Euripides: Andromache
Title | Euripides: Andromache PDF eBook |
Author | Hanna M. Roisman |
Publisher | Bloomsbury Publishing |
Pages | 177 |
Release | 2022-10-20 |
Genre | Drama |
ISBN | 1350256285 |
The book is written mainly for students to enable them better to appreciate and enjoy Euripides' Andromache. Its presentation seeks to combine depth of analysis with clarity and accessibility. It discusses Greek theatre and performance, the myth behind the play, and the literary, intellectual, and political context in which it was written and first performed. The book provides analyses of the various characters, and highlights the play's ambiguities and complexities. What makes Andromache of special interest is the fact that, of the 32 extant tragedies, it might have been originally produced outside Athens. This in turn leads the discussion of how the play's scrutiny of the Spartan characters affected the off-stage audience. Andromache is the only play that portrays the human toll caused by the Trojan War to both the Trojan and the Greek sides. After the Fall of Troy, Andromache, former wife of Hector, has been given to Neoptolemus, Achilles' son, as a war-prize. Andromache bore Neoptolemus a son, Molossus, before Neoptolemus married Hermione, the daughter of Menelaus and Helen.
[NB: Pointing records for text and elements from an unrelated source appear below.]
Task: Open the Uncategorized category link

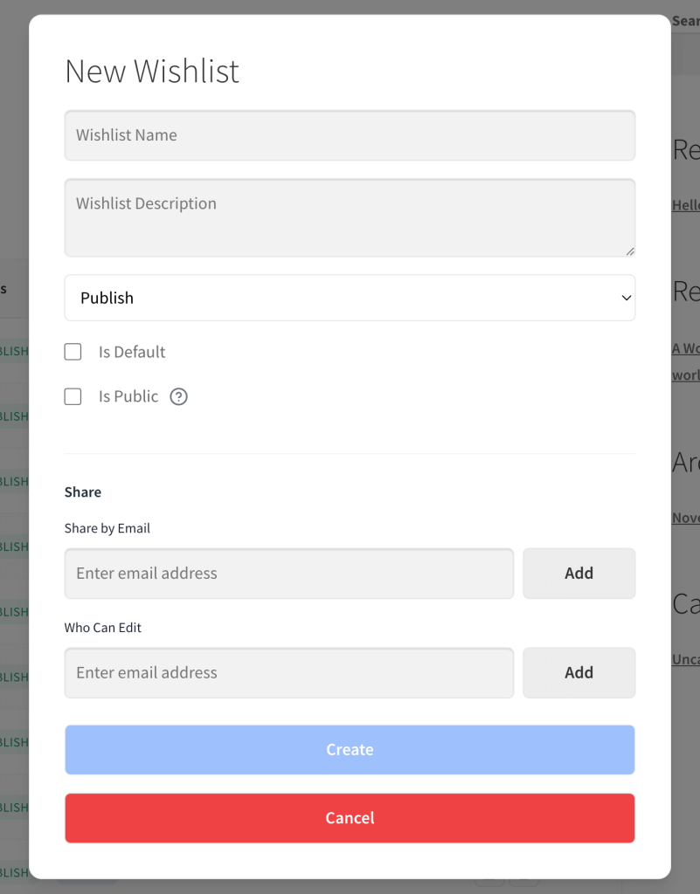Action: point(687,659)
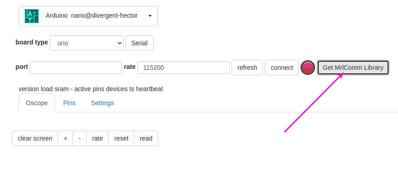Expand the caret beside nano@divergent-hector
398x175 pixels.
point(150,16)
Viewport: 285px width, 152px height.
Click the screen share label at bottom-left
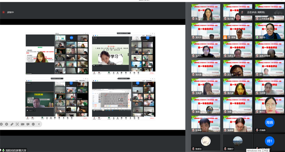pos(16,150)
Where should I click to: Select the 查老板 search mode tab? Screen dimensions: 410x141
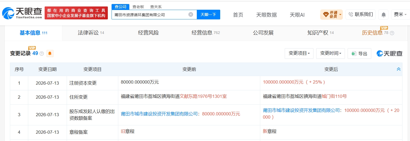[x=138, y=7]
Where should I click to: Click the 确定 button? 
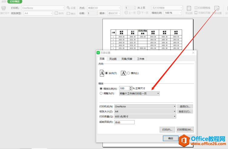click(171, 138)
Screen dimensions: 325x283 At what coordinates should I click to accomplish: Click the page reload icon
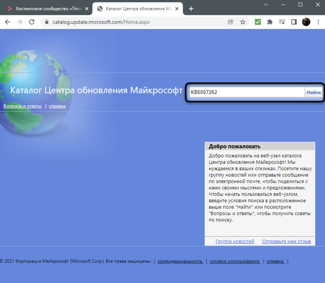(x=32, y=22)
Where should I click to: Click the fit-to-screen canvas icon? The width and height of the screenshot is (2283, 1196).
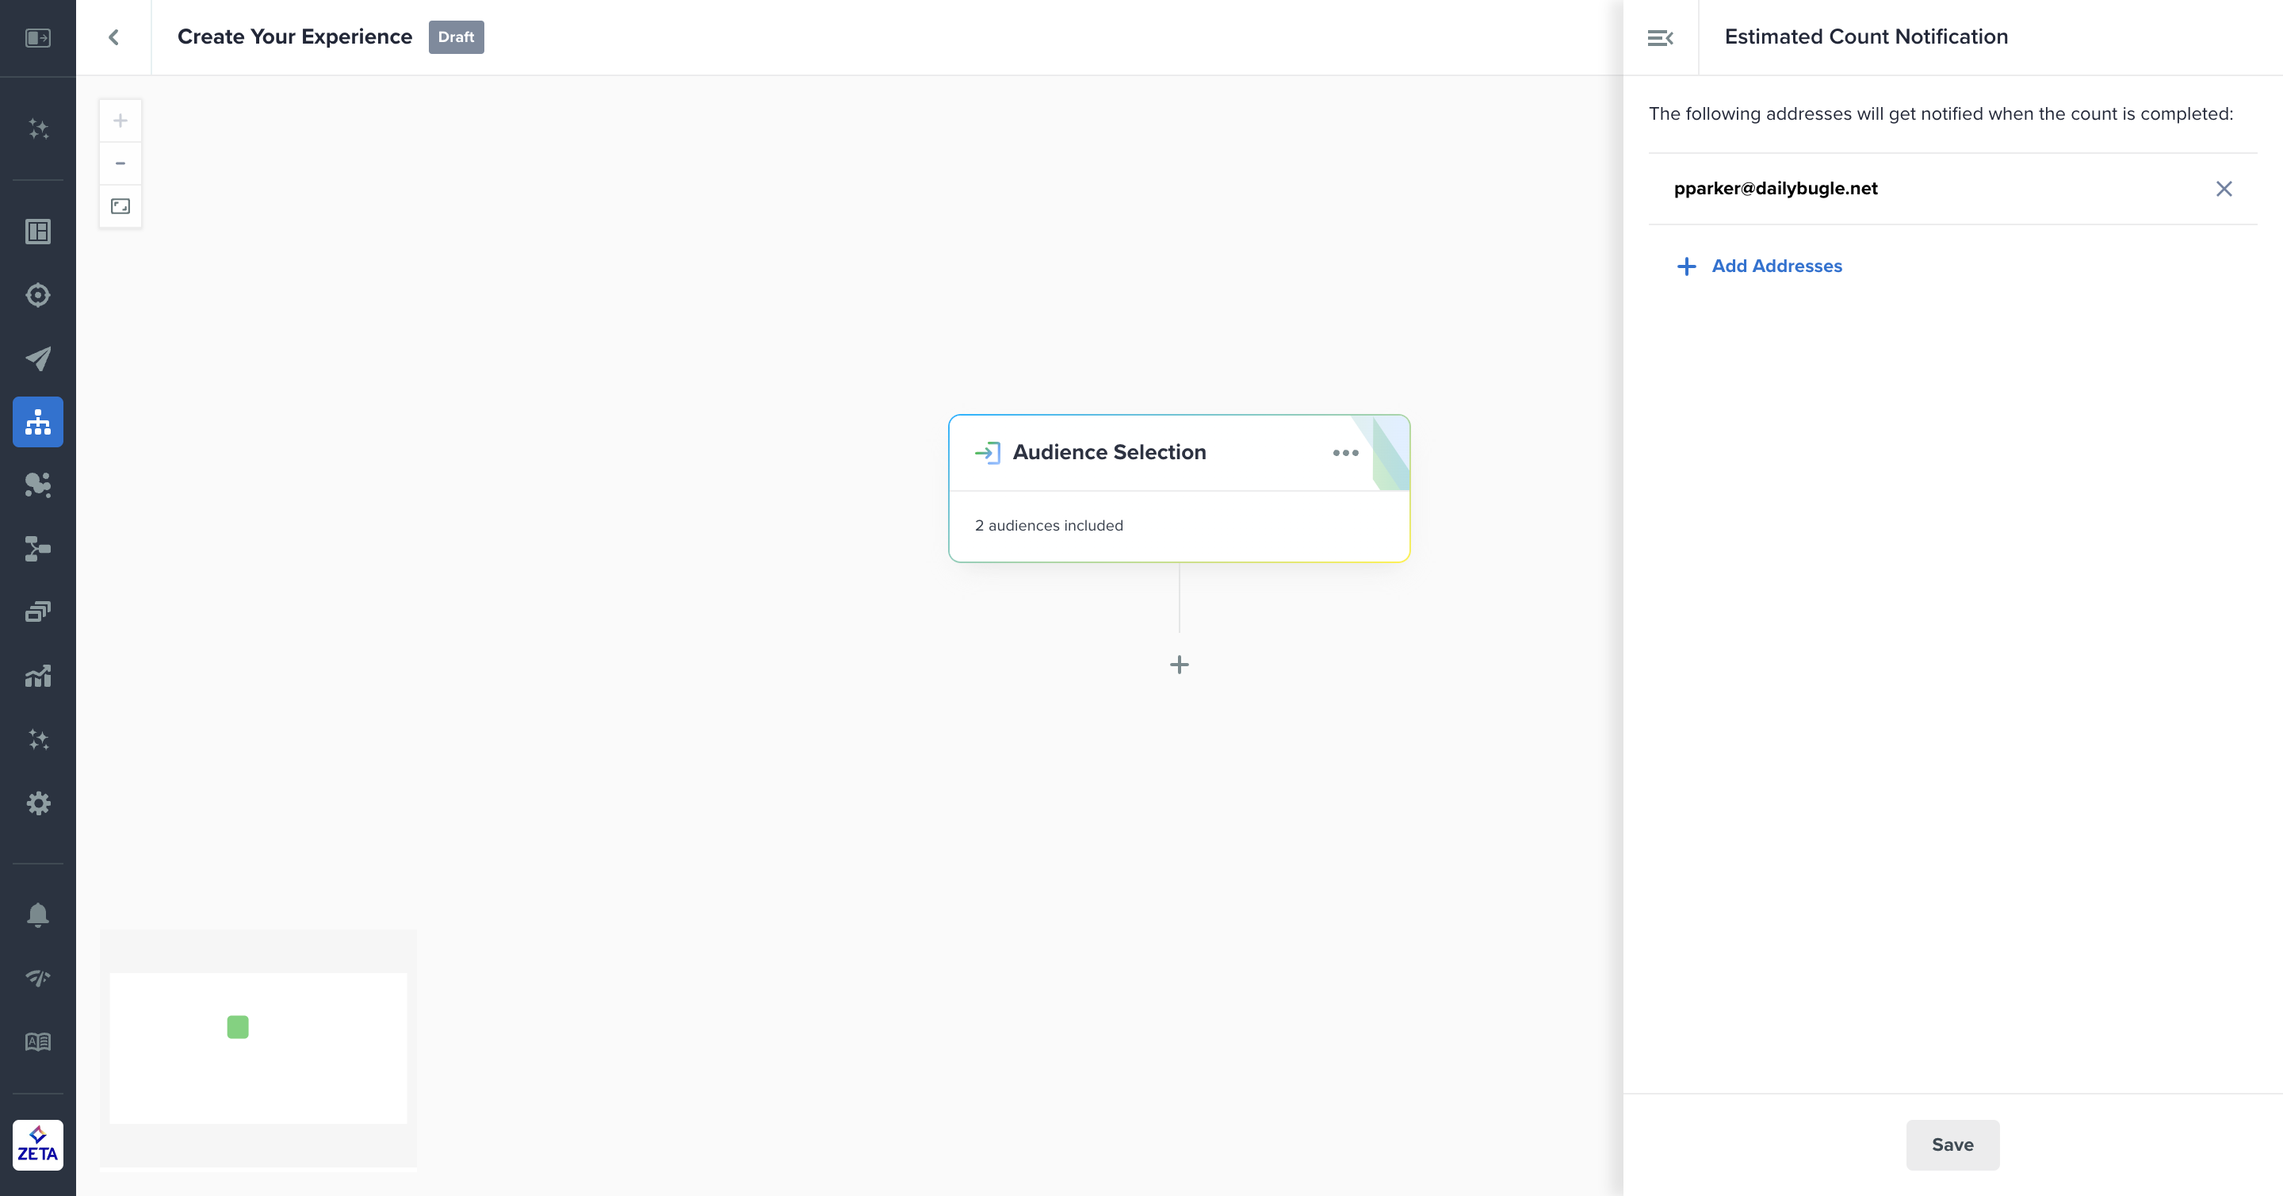tap(121, 207)
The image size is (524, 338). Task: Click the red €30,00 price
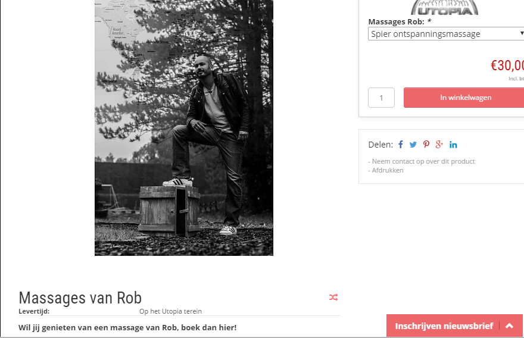(x=507, y=65)
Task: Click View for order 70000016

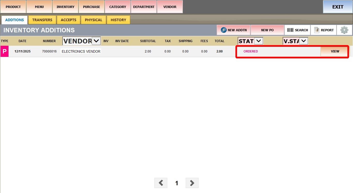Action: coord(335,51)
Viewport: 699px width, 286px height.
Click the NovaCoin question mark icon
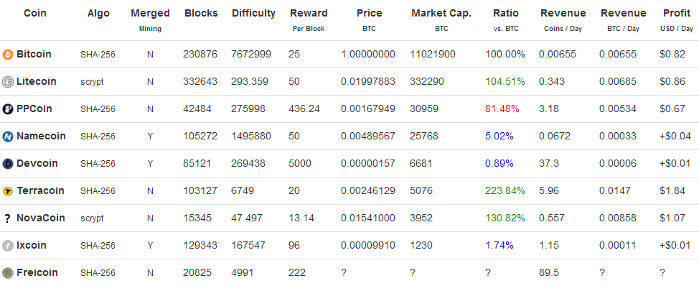[7, 218]
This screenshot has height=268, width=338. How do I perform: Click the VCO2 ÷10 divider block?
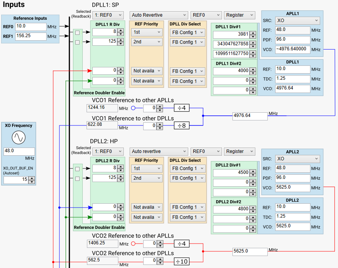coord(182,261)
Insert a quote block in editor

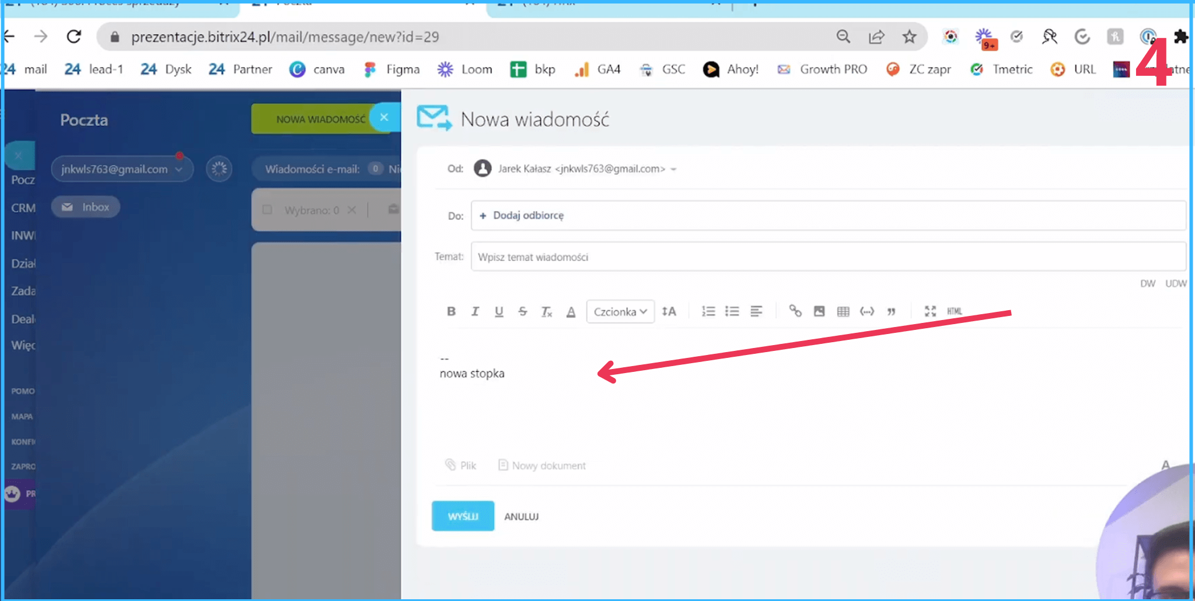coord(891,311)
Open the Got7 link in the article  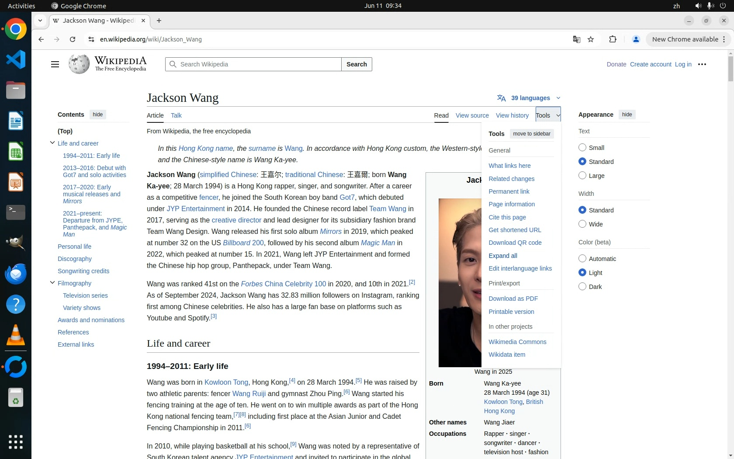[347, 197]
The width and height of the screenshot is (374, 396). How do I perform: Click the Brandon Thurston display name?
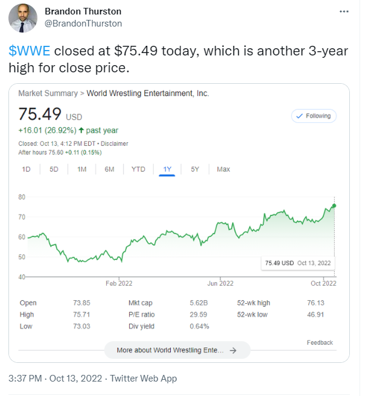pos(83,11)
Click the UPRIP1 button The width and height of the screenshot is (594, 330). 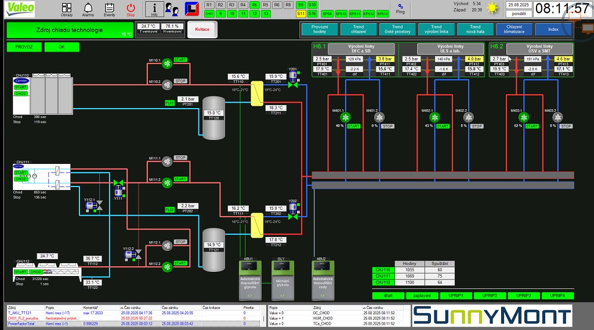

While Neoptolemus is away, Menelaus and Hermione attempt to kill Andromache and Molossus, causing a rift between the two families who were the major players in the War: the house of Atreus and the house of Peleus, father of Achilles. Although Neoptolemus is murdered, the play ends with a prophecy for the future of the line of descent of Peleus and Thetis in the form of the blessed kingdom of Molossia.
Euripides: Bacchae
Title | Euripides: Bacchae PDF eBook |
Author | William Allan |
Publisher | Cambridge University Press |
Pages | 366 |
Release | 2024-02-01 |
Genre | History |
ISBN | 1108956432 |
Euripides' Bacchae is one of the most widely read and performed Greek tragedies. A story of implacable divine vengeance, it skilfully transforms earlier currents of literature and myth, and its formative influence on modern ideas of Greek tragedy and religion is unparalleled. This up-to-date edition offers a detailed literary and cultural analysis. The wide-ranging Introduction discusses such issues as the psychological and anthropological aspects of Dionysiac ritual, the god's ability to blur gender boundaries, his particular connection to dramatic role-playing, and the interaction of belief and practice in Greek religion. The Commentary's notes on language and style are intended to make the play fully accessible to students of Greek at all levels, while the edition as a whole is designed for anyone with an interest in Greek tragedy or cultural history.